During Lord Curzon’s tenure as Viceroy of India, the Land Alienation Act of 1901 was passed. This was a watershed moment because the British administrators through this Act divided land into agrarian and non-agrarian divisions, with some castes being classified in the former category, and others in the latter.
What this eventually resulted in was that the Khatris could not become landowners due to their political identity as the urban bourgeoisie. Their political interests were reflected in the anti-Imperial policies and identity of the All-India National Congress. It may be argued that since the British no longer bought cotton from America since the 1860s, they now needed to keep the Indian agricultural classes happy for business purposes as well. This collusion of political and business interests resulted in the eventual pressure on the British to arrest the rise of the Khatris. Once the Khatris’ right to acquire rural land was forfeited, this resulted in a fall in their social status.
In these ostensibly adverse circumstances for the Khatris and the urban bourgeoisie, the sagacity of Lala Ram Saran Das was of great help to his survival. His business concerns not only remained intact, but socially and politically his influence kept soaring. At the age of 22, he was nominated as a member of the District Board of Lahore, an office he held for 20 years. For about 18 years, he also remained a municipal commissioner. In 1909, he was conferred with the title of Rai Bahadur. In 1914, he was awarded Kaiser-e-Hind Gold Medal, and two years later, the CIE was conferred on him.
Under the Montford Reforms, he was elected to the Punjab Legislative Council. In 1930, his election to the Council of State came as a surprise to many. He was equally popular among the British and the Indians, and was respected across the colonial divide. In short, he was a member of numerous committees, did charity and relief work, and was influential in various circles.

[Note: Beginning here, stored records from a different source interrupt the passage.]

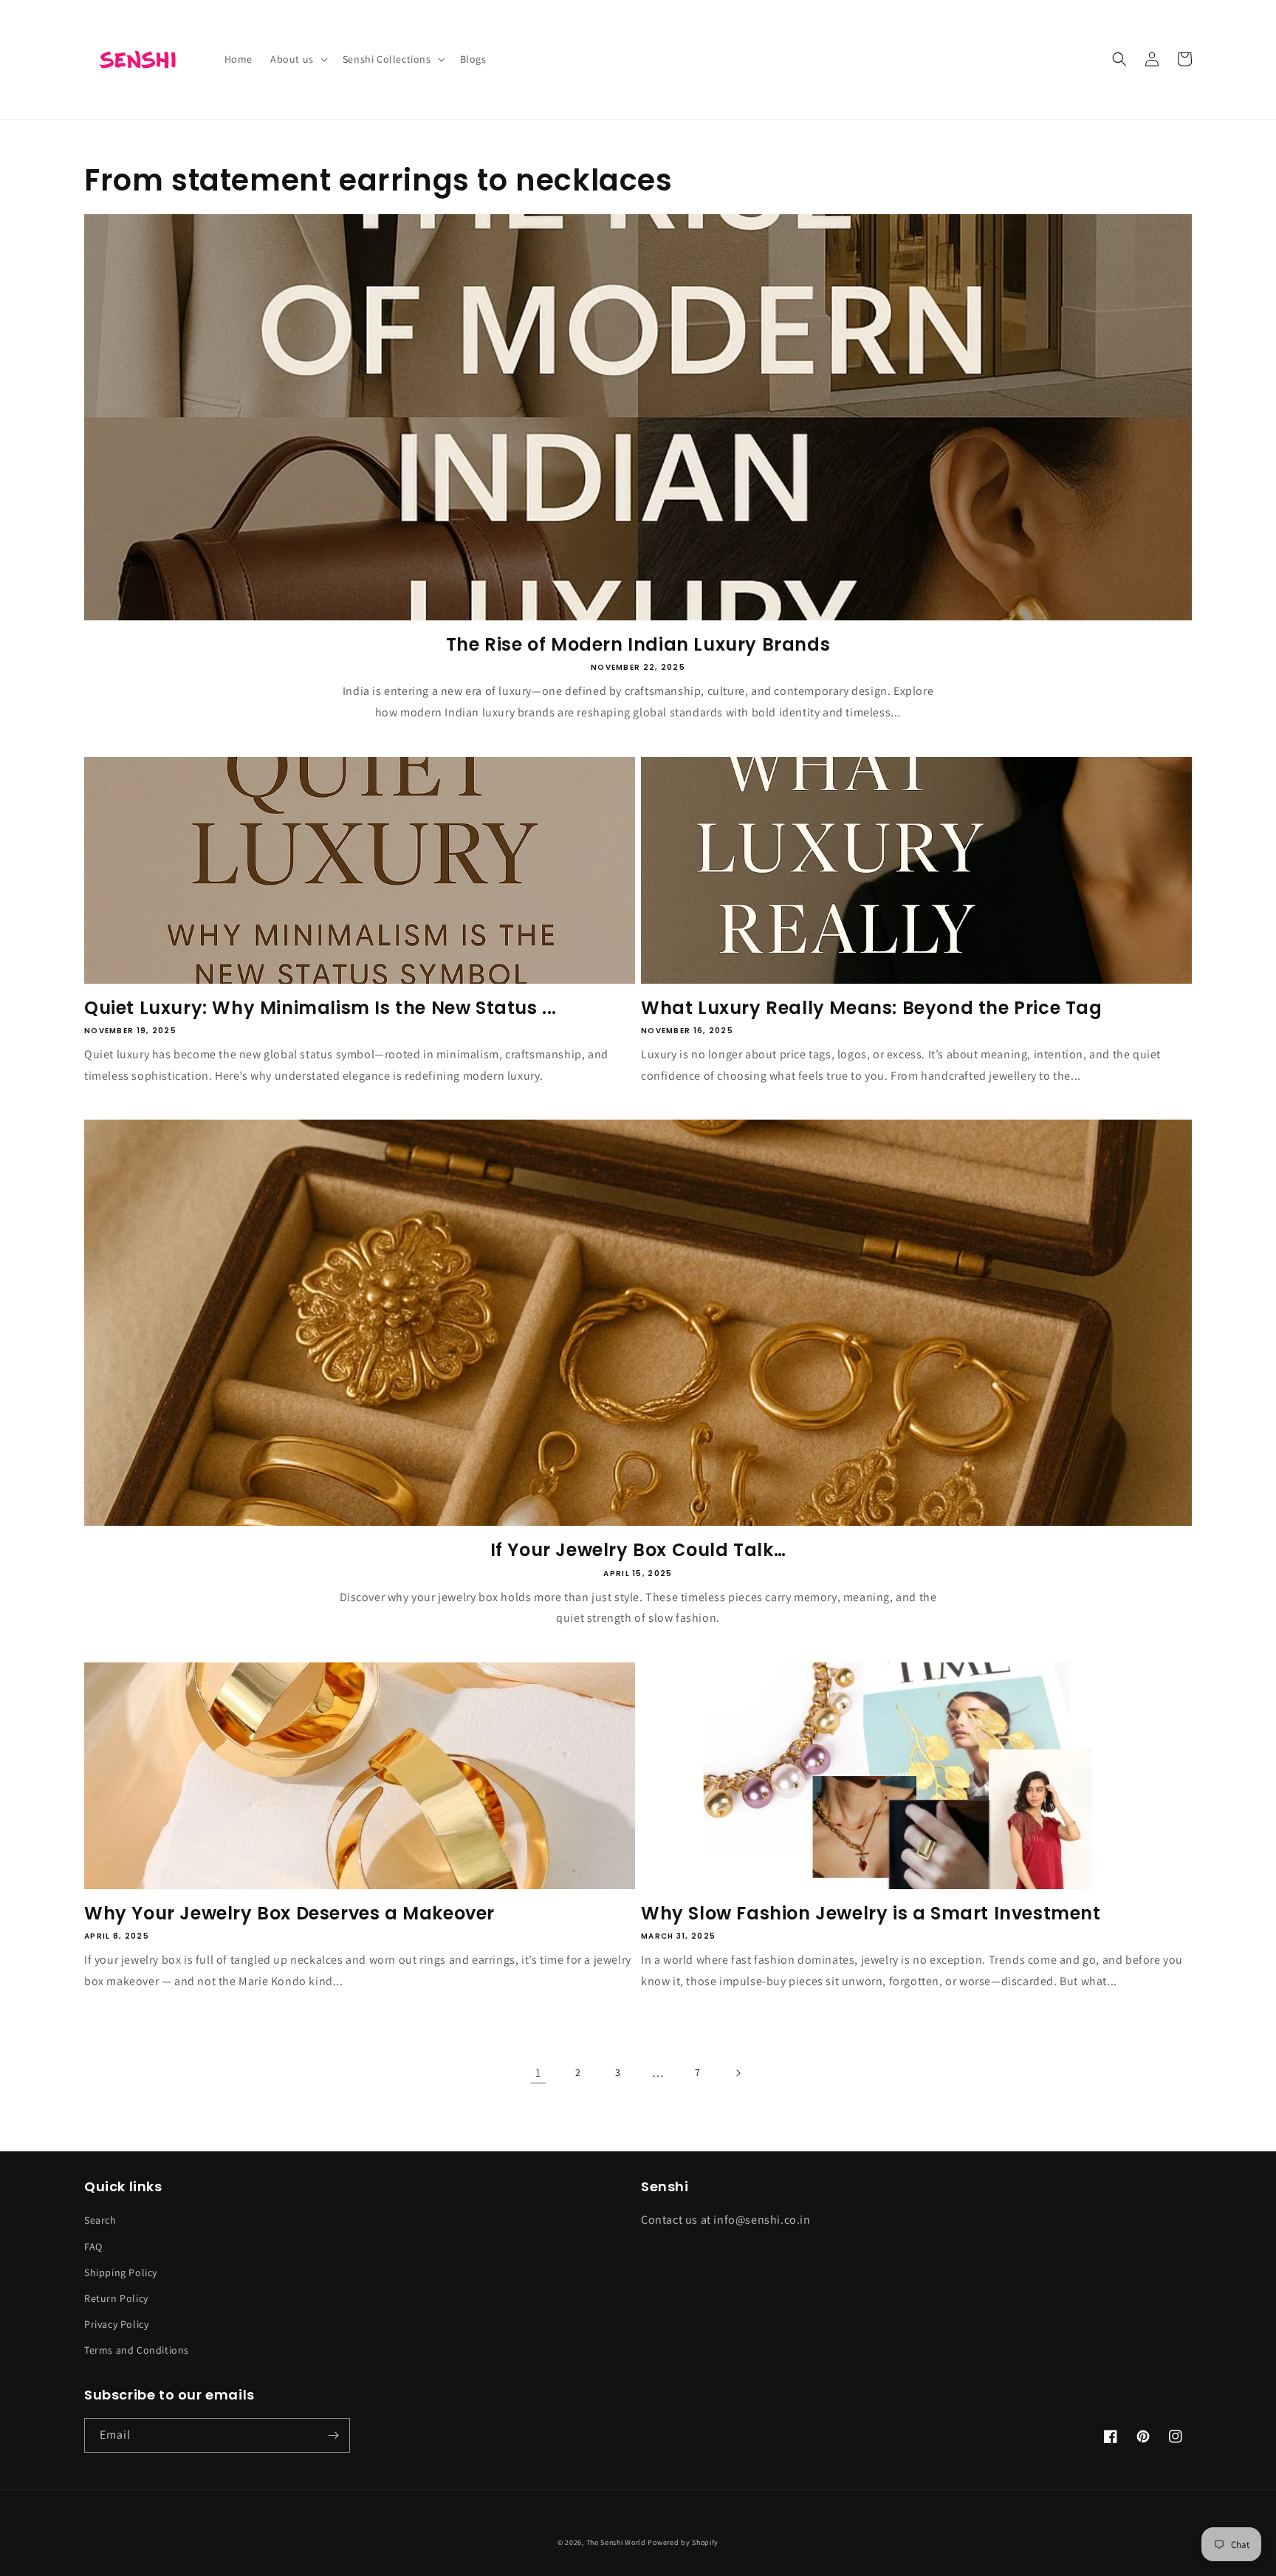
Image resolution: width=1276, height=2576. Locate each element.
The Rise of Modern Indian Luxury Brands (638, 644)
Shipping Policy (120, 2272)
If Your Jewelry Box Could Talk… (638, 1549)
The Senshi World (616, 2542)
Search (100, 2220)
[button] (297, 59)
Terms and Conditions (136, 2350)
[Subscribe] (333, 2435)
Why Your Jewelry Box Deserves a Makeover (289, 1913)
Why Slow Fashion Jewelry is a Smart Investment (871, 1913)
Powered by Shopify (683, 2542)
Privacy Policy (116, 2324)
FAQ (93, 2246)
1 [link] (538, 2072)
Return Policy (116, 2298)
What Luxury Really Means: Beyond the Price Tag (871, 1007)
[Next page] (737, 2073)
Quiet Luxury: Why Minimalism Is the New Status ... (320, 1007)
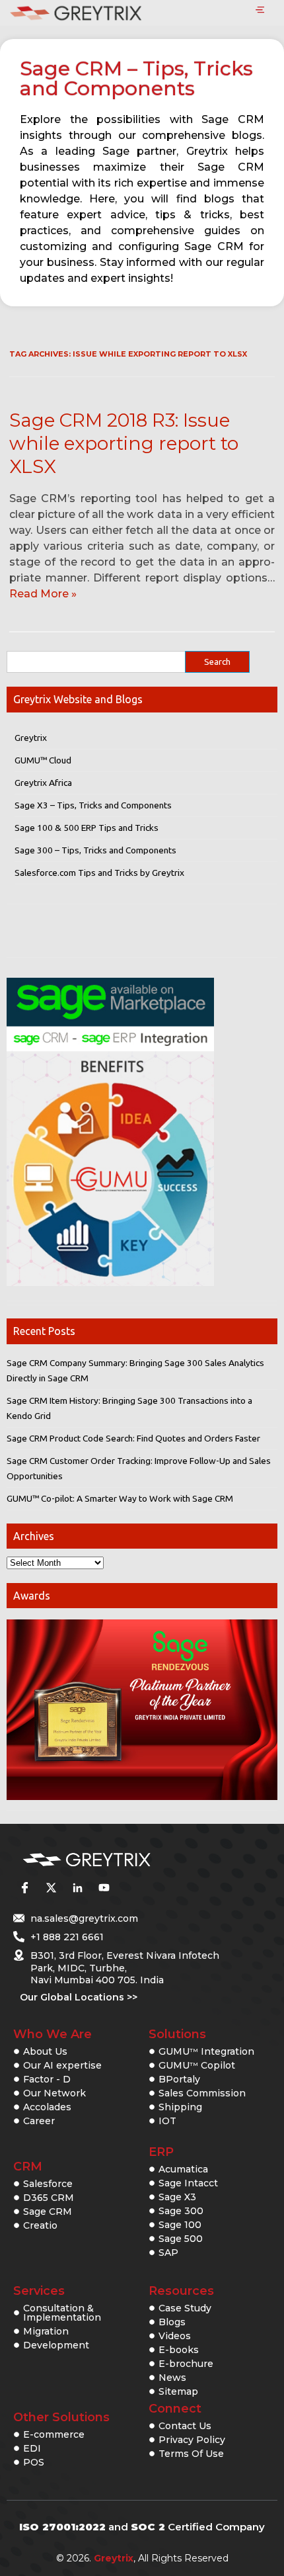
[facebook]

The reason for his persistent popularity even in the times of the Khatris not being favoured by the British was that Rai Bahadur Ram Saran Das, despite his rise and wealth, never lost his innate humility, and maintained an educated and pluralistic outlook on life. His close friends were drawn from all social strata, regardless of class, wealth and religious association. His contribution for Punjab and specially Lahore was so immense that it can be said with conviction that upon his death in 1945, the glorious era of the rise of Punjabi bourgeoisie in colonial India lost one of its central figures.